Prince Mohammed bin Salman, who is overseeing the Saudi airstrikes in Yemen, will remain defense minister as he takes on the title of deputy crown prince. He also heads a massive council that oversees all economic and development issues.
The prince was replaced as the head of his father's royal court by Hamad al-Sweillam. The position is similar to that of a gatekeeper to the king. The decree also ordered a payment of one month's additional salary to all Saudi citizens working in the country's security or armed forces, including civilians.
The king also moved Adel Faqih from the post of labor minister to that of economy minister. Khaled al-Faleh was put in charge of the Health Ministry.
The most senior woman in government, Nora al-Fayez, was sacked from her post as deputy education minister for girls, the decree said. Shunned by ultraconservatives, she was strongly pushing to try to get physical education on the curriculum for girls in Saudi public schools.
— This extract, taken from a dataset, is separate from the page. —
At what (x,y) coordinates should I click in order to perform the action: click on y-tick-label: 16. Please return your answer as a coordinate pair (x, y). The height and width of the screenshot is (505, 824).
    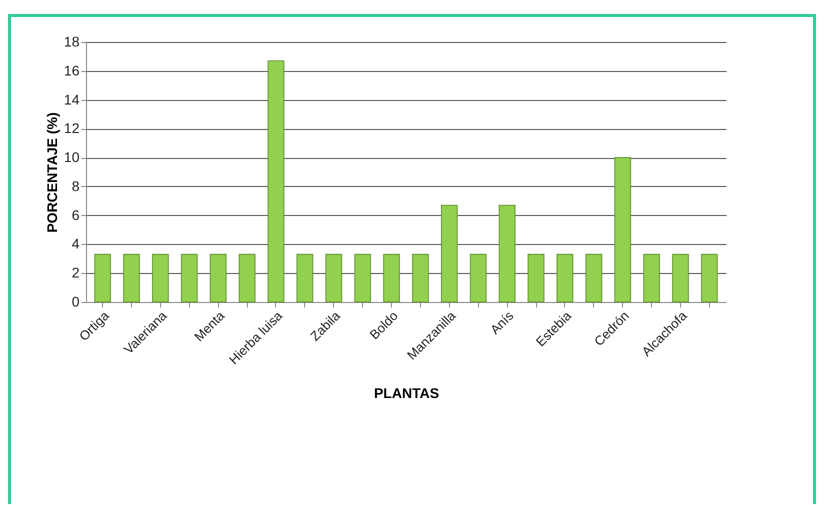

Prince Muqrin, who was crown prince until Wednesday's announcements, is the youngest of his generation of the sons of Abdul-Aziz. At 69 years old, he once headed the kingdom's intelligence agency, but was largely seen as a transitional figure in his post as crown prince. The royal court statement said he was relieved as crown prince upon his request.
The Allegiance Council, a body made up of the living sons of Abdul-Aziz and some of the prominent grandsons who vote to pick the king and crown prince from among them, voted majority in favor of naming Prince Mohammed bin Salman as deputy crown prince, the decree said.